As we were preparing for that, Eric went with one of Teledyne FLIR’s engineers to Kenya for about three weeks. They went to every single site (11 in total) and they mapped out what we needed and then you're getting that invaluable expertise because that's what he did for Teledyne FLIR customers. Making him available at the outset and then throughout it, was crucial. He also went to Ol Pejeta Conservancy with us in Kenya, later on, to finalize plans and help troubleshoot problems that inevitably come up.”
Q: Was there anything that surprised you or anything that you didn’t expect until the Teledyne FLIR technology was installed and implemented?
Becker - “There was a donkey theft captured on the lake, Lake Nakuru National Park, in Kenya. The rangers were able to identify where that happened through the FLIR perimeter system, They were able to engage with the community and the community saw the benefit of having this type of security system and saw a lot of value working with the park rangers.
There was also a hit-and-run accident where there was property damage on one of the houses in the community around the national park. Again, they were able to use that footage to identify the vehicle. Originally, the community was suspicious about the system and was very hands-off about working with KWS before that had happened. Really after the donkey incident, the community saw the value in interacting with KWS and saw that the system wasn’t just there to spy on the community. It really opened up this line of communication that didn’t really exist prior. That was an outcome that we never really expected from that system.

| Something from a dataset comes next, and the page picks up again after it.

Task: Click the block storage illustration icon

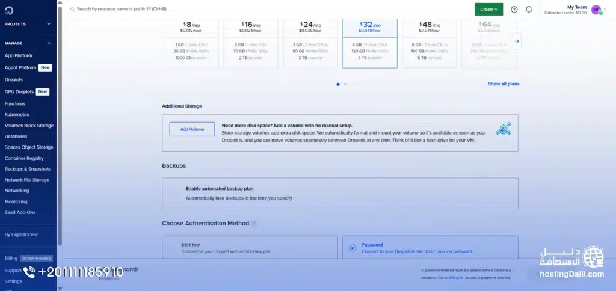Action: pos(503,129)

There was also a herd of elephants displaced in northern Kenya by wildfires. As they were moving, they were just hammering the local communities’ gardens. There was a lot of human-elephant conflict that had been going on for a couple months and KWS hadn't been able to locate the herd to move them back. Coincidentally, during a remote training session with FLIR’s Ramon Duran, one of the Teledyne FLIR engineers, this ‘missing’ group of elephants walked in front of our cameras and a whole bunch of the IT staff commented on how weird it was because they were on the community side of the fence—and not in the reserve. So they radioed the wildlife rangers, and found out that it was this displaced herd that was causing conflict. They called KWS, who responded to help the community. It was just another example where the FLIR perimeter system helped the community, just by chance because we were doing a remote training and they were able to then respond in real-time.”
Q: What's happening for you guys now in the field?
Loucks - “Our latest project in Kenya, Ol Pejeta Conservancy, is live and the analytics are all configured, so it's generating alerts. I think the system has been operational for about a year now. It's the biggest system we've done so far. We buried 10 kilometers of fiber optic cables and we hired a hundred or so community members for 10 weeks to dig this trench. When COVID happened it basically nixed any of my travel, so all the work had to be implemented through our local partners. We really focused on training up the IT team at Ol Pejeta and really made them experts from building out the infrastructure, installing the Teledyne FLIR stuff, configuring it, and then training the rangers on operating the system. So now we'll use the Ol Pejeta system as our baseline for training. We're also going to be working through the Ol Pejeta team and the KWS IT staff to install the system at Solio Ranch, a privately owned wildlife conservancy, which is our next big collaboration with FLIR on a perimeter security system.